- _EXCERPTED DATA_:
BEGIN

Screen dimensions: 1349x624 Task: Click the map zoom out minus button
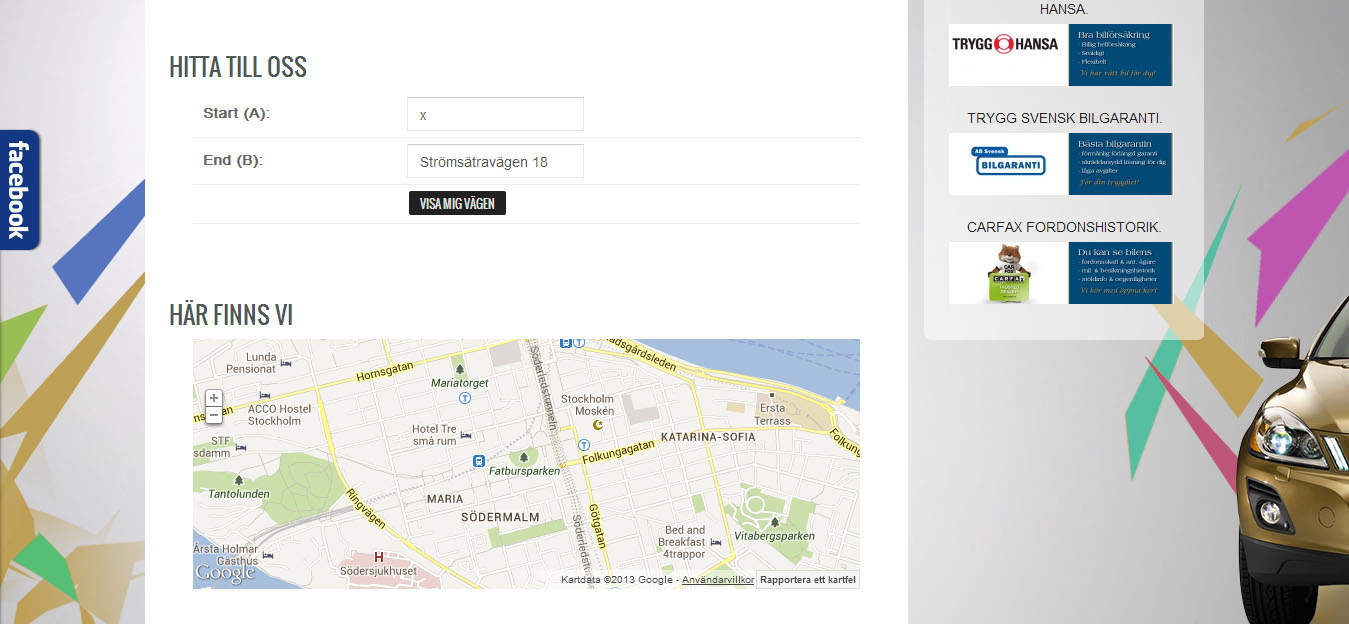(x=214, y=415)
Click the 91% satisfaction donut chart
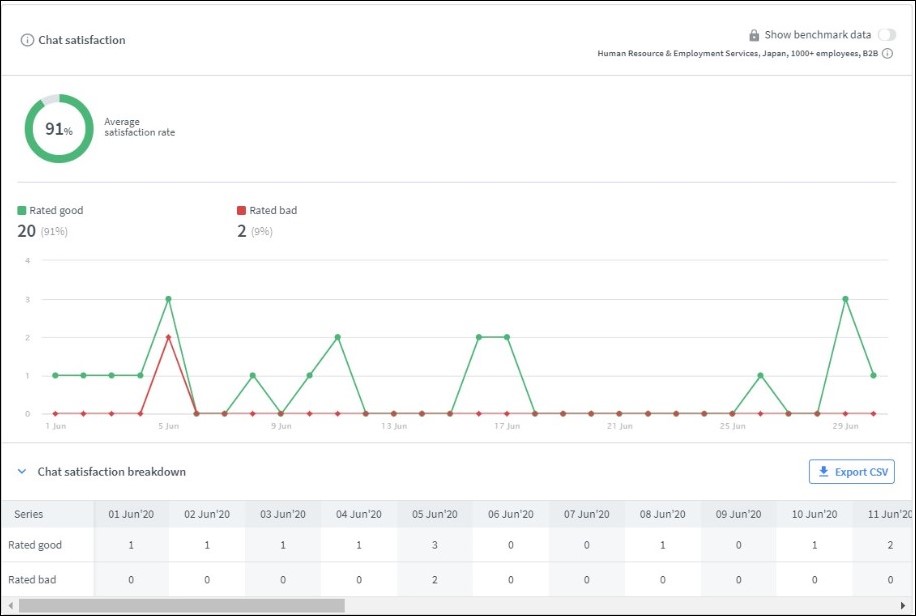916x616 pixels. click(x=59, y=129)
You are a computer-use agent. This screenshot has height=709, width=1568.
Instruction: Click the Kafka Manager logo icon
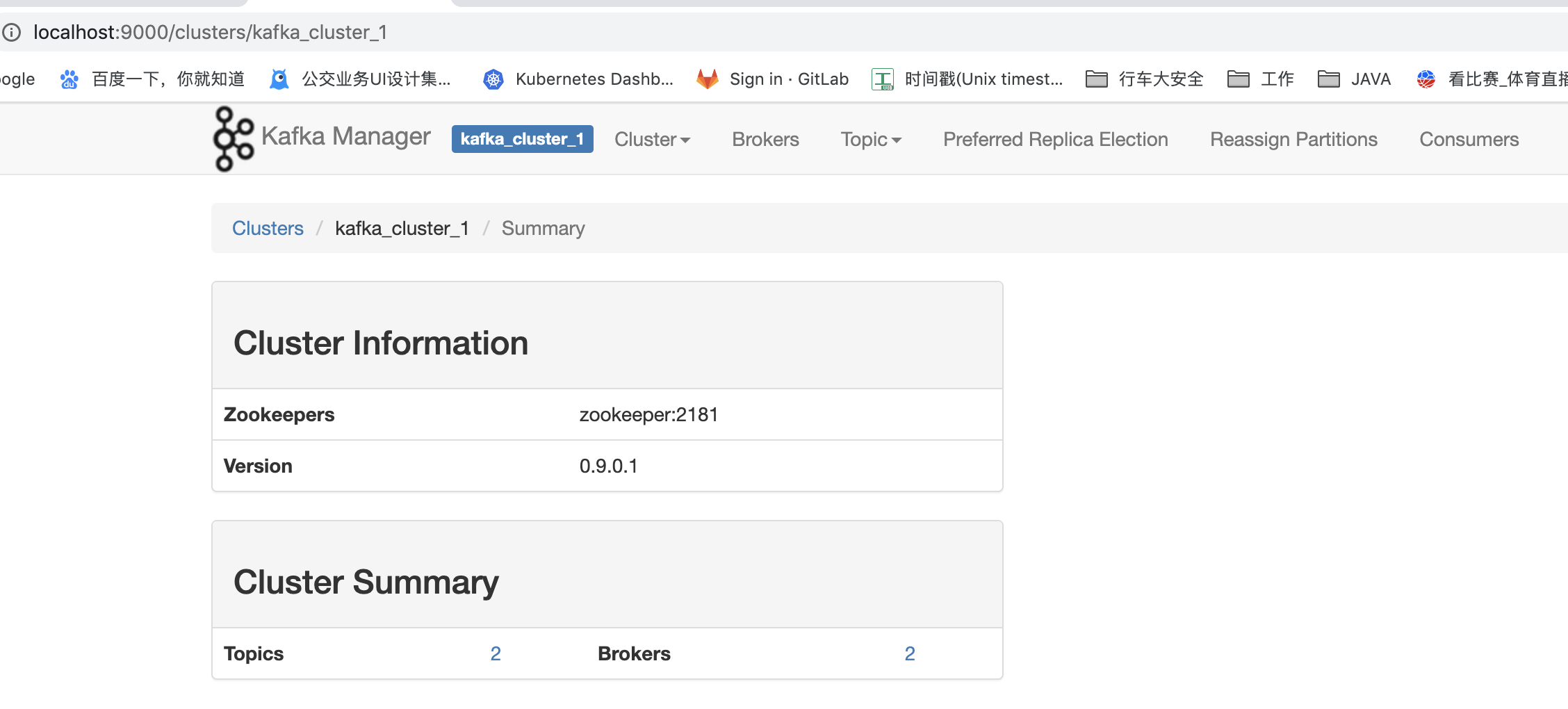coord(234,138)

END

- _REQUIRED ACTION_: Your answer must consist of the entries, unchanged, with no pictures in it.

- _SOLUTION FOR THIS TASK_:
Screen dimensions: 1349x624 Task: Click the map zoom out minus button
(x=214, y=415)
Click the 91% satisfaction donut chart
916x616 pixels. click(x=59, y=129)
You are a computer-use agent. This screenshot has height=709, width=1568.
Instruction: Click the Kafka Manager logo icon
coord(234,138)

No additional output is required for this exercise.